[Dataset excerpts]
════
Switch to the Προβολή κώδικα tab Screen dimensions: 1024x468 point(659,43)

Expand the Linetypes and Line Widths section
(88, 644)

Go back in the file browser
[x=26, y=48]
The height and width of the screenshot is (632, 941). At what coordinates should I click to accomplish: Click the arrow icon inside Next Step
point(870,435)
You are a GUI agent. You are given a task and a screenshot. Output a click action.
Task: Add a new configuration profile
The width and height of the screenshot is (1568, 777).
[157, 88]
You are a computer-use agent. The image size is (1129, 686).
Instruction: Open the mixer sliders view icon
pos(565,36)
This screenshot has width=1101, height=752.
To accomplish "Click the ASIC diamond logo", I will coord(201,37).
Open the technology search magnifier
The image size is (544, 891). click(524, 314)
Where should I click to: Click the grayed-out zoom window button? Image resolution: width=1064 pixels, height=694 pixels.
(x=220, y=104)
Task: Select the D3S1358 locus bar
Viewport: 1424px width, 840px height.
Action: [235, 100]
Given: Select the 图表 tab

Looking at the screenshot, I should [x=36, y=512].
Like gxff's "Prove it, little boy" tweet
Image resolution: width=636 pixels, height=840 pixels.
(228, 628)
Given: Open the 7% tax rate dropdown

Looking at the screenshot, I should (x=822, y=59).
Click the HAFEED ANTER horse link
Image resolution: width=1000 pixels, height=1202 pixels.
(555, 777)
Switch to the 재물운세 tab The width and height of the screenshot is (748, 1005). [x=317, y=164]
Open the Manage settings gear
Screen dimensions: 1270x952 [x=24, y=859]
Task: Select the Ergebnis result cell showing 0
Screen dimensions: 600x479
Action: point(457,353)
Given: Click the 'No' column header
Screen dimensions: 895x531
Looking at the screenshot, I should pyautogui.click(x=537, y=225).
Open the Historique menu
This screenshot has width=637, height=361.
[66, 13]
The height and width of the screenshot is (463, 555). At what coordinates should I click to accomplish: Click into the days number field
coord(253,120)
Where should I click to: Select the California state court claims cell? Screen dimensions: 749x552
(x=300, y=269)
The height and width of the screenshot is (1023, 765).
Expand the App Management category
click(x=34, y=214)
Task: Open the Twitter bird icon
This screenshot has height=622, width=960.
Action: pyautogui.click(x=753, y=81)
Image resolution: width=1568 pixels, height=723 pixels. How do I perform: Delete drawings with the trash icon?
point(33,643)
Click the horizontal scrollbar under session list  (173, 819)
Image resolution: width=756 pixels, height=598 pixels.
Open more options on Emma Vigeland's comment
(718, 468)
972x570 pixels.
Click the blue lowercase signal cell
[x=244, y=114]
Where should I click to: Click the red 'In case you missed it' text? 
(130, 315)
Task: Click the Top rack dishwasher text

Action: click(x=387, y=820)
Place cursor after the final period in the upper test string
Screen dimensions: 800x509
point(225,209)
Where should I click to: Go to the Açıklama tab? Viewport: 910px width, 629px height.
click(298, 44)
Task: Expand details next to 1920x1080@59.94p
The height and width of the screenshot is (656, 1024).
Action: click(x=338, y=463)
════
• _EXERCISE INSTRUCTIONS_:
Copy word for word the stretch of entries above from the line that has "You are a GUI" through the line that has "Task: Select the D3S1358 locus bar", both ends included, and nothing outside it.

• _THE COMPLETED TASK_:
You are a GUI agent. You are given a task and a screenshot. Output a click action.
Task: Add a new configuration profile
The width and height of the screenshot is (1568, 777).
[157, 88]
You are a computer-use agent. The image size is (1129, 686).
Instruction: Open the mixer sliders view icon
pos(565,36)
This screenshot has width=1101, height=752.
To accomplish "Click the ASIC diamond logo", I will coord(201,37).
Open the technology search magnifier
The image size is (544, 891). click(524, 314)
Where should I click to: Click the grayed-out zoom window button? Image resolution: width=1064 pixels, height=694 pixels.
(x=220, y=104)
Task: Select the D3S1358 locus bar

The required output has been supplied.